◆ Ausgangstext:

Die Liebe zur Papierzeitung

Papier, die Menschen lieben Papier. Zumindest unter einer "wichtigen Leserschaft", nämlich bei den sogenannten Entscheiderinnen und Entscheidern, zeichne sich "eine hartnäckige und inzwischen sogar wieder steigende Freude an Texten auf Papier ab", berichtet Claudia Tieschky heute in der "Süddeutschen Zeitung" (Abo) unter Rückgriff auf eine Studie – die "Leit-Analyse zur Mediennutzung von Entscheidenden in Wirtschaft und Verwaltung". Ihr zufolge läsen 50 Prozent der Befragten "lieber auf Papier", aber nur 12 Prozent "lieber am Bildschirm". Der Rest habe keine erkennbaren Präferenzen.

Tieschky schreibt:

"Das ist überraschend, weil sich die Medienbranche selber nicht nur völlig zu Recht wesentlich damit befasst, wie sie ihre Zukunft in der digitalen Welt finanzieren kann – sondern weil angesichts steigender Kosten für Herstellung und Zustellung von Information auf Papier auch immer öfter über die Einstellung von Papierzeitungen nachgedacht wird."

Sie schreibt aber auch: Dass jemand "lieber" auf Papier lese, heiße nicht unbedingt, dass er es deshalb auch häufiger oder intensiver tut. Vielleicht ist es auch wie mit Sushi und Käsebrot. Man kann das eine lieber haben und das andere trotzdem häufiger essen. Aber dass schon immer noch hier und da ein gewisses Knistern zu spüren ist, wenn es um die Papierzeitung geht, das kann man wohl mal mitnehmen.

◆ Aufgabe A:
Fasse den Absatz im Ausgangstext, der mit „Papier, die Menschen lieben Papier“ beginnt, als kurze Stichpunktliste zusammen und behalte dabei die wesentlichen Fakten bei.

◆ Bereitgestelltes Material:
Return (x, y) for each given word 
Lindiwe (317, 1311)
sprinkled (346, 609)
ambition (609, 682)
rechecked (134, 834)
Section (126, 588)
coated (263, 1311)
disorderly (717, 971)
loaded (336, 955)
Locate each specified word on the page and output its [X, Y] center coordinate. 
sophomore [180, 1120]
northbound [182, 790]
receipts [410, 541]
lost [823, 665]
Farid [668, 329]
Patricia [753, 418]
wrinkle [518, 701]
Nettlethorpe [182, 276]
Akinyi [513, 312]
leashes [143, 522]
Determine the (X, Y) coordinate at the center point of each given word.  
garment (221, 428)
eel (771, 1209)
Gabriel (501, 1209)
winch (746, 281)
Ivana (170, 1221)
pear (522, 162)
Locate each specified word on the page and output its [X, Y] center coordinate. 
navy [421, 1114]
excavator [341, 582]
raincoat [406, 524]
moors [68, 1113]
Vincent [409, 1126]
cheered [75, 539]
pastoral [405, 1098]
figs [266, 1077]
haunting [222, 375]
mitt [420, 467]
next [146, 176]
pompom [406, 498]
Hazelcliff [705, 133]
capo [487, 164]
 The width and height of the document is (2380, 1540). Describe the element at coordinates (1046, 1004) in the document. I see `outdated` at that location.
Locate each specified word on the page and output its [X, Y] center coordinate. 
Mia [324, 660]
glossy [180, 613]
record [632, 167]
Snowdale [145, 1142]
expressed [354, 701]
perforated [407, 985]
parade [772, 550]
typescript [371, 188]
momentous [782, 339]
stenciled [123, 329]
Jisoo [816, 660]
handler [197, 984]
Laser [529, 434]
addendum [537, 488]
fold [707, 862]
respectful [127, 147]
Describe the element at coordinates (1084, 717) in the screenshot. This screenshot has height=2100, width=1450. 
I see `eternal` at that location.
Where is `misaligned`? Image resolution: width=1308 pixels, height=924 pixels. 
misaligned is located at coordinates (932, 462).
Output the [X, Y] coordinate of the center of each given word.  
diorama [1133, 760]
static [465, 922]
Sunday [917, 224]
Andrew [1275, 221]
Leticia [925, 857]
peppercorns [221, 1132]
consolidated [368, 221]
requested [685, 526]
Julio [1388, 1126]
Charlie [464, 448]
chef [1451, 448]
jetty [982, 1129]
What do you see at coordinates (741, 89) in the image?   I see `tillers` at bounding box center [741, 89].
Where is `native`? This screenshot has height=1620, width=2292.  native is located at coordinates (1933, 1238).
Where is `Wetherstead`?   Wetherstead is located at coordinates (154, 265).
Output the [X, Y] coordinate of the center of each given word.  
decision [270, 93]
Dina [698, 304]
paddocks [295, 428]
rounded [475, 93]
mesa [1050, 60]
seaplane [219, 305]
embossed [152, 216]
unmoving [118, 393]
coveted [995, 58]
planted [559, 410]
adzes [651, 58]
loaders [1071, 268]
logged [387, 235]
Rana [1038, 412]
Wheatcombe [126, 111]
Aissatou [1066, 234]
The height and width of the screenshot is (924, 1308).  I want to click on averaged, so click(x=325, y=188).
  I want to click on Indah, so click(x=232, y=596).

◆ Aufgabe B:
Aktualisiere in den Zeilen (nicht im Ausgangstext) den Abschnitt, der mit der Zeile mit „Sunday [917, 224]“ beginnt und mit der Zeile mit „What do you“ endet. Ersetze darin „chef“ durch „baker“, lass alles andere unverändert und gib nur diese Zeilen aus.

◆ Musterlösung A:
- Quelle: Bericht von Claudia Tieschky in der „Süddeutschen Zeitung“ (Abo)
- Grundlage: die „Leit-Analyse zur Mediennutzung von Entscheidenden in Wirtschaft und Verwaltung“
- Befund: Bei Entscheiderinnen und Entscheidern zeigt sich eine hartnäckige und inzwischen wieder steigende Freude an Texten auf Papier.
- 50 Prozent der Befragten lesen lieber auf Papier.
- 12 Prozent lesen lieber am Bildschirm.
- Die übrigen Befragten haben keine erkennbare Präferenz.

◆ Musterlösung B:
Sunday [917, 224]
Andrew [1275, 221]
Leticia [925, 857]
peppercorns [221, 1132]
consolidated [368, 221]
requested [685, 526]
Julio [1388, 1126]
Charlie [464, 448]
baker [1451, 448]
jetty [982, 1129]
What do you see at coordinates (741, 89) in the image?   I see `tillers` at bounding box center [741, 89].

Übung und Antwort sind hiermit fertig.